Achieving his BSc and Honours degrees led Mafunda to pursue his MSc under the supervision of Professor Simon Mukwembi of the University of Zimbabwe, UKZN’s Dr Gareth Amery and UCT’s Dr Christine Swart. His research focused on the interplay between algebraic graph theory and cryptography, particularly on stream and block ciphers (encryption algorithms). He reviewed topical aspects of these fields with aims to application to pseudo-random number generators and substitution boxes for stream ciphers and block ciphers respectively.
‘Graph theory is a very useful tool in solving mathematically modelled problems,’ said Mafunda. ‘My supervisors made my masters research experience the best.’
Amery was complimentary about his cum laude student. ‘Mafunda bravely tackled a wide ranging review requiring elements of group theory, graph theory as well as the application to the very topical field of cryptography. The excellent job that he did was reflected not only in very positive examiners’ reports but also in him been approached by the University of Johannesburg (UJ) to lecture there. Professors at UJ were aware of his research via conference presentations and no doubt influenced by his cheerful and committed attitude. He was renowned among undergraduate students as an excellent tutor. My current second years remember him with fondness. He will undoubtably go on to make genuine contributions to South African mathematics,’ said Amery.

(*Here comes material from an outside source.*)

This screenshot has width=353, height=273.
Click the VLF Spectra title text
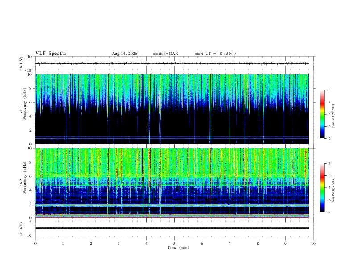click(x=50, y=54)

Currently Mafunda is employed as a permanent lecturer at UJ in the department of Pure and Applied Mathematics, under the New Generation of Academics Programme, an initiative of the Department of Higher Education and Training (DoHET). ‘I have to thank and applaud DoHET for the effort they have put in to ensure a smooth transmission of skills and knowledge from the old generation of academics to our generation, thus at the same time creating jobs and fighting against unemployment,’ said Mafunda.
With a cum laude MSc in Mathematics under his belt, Mafunda is currently pursuing his PhD under the supervision of two renowned UJ graph theorists, Professor Peter Dankelmann and Professor Betsie Jonck.
‘My short term goals involve completing my doctoral studies as soon as I can and adapting to my career, employer and colleagues,’ said Mafunda. ‘In the long run, I would like to show that academia can indeed be a dream job and a successful one for both young and older generations. I would like to be the best professional researcher I can be, and equip the next generation with the necessary skills for their future, the future of the world and that of mathematics at large.’
Mafunda attributes his success to his parents who have been very supportive throughout his educational journey. His father said: ‘I am very proud of my son’s achievements. He is a good mentor to his siblings and the other children within the community. Mafunda is well respected.’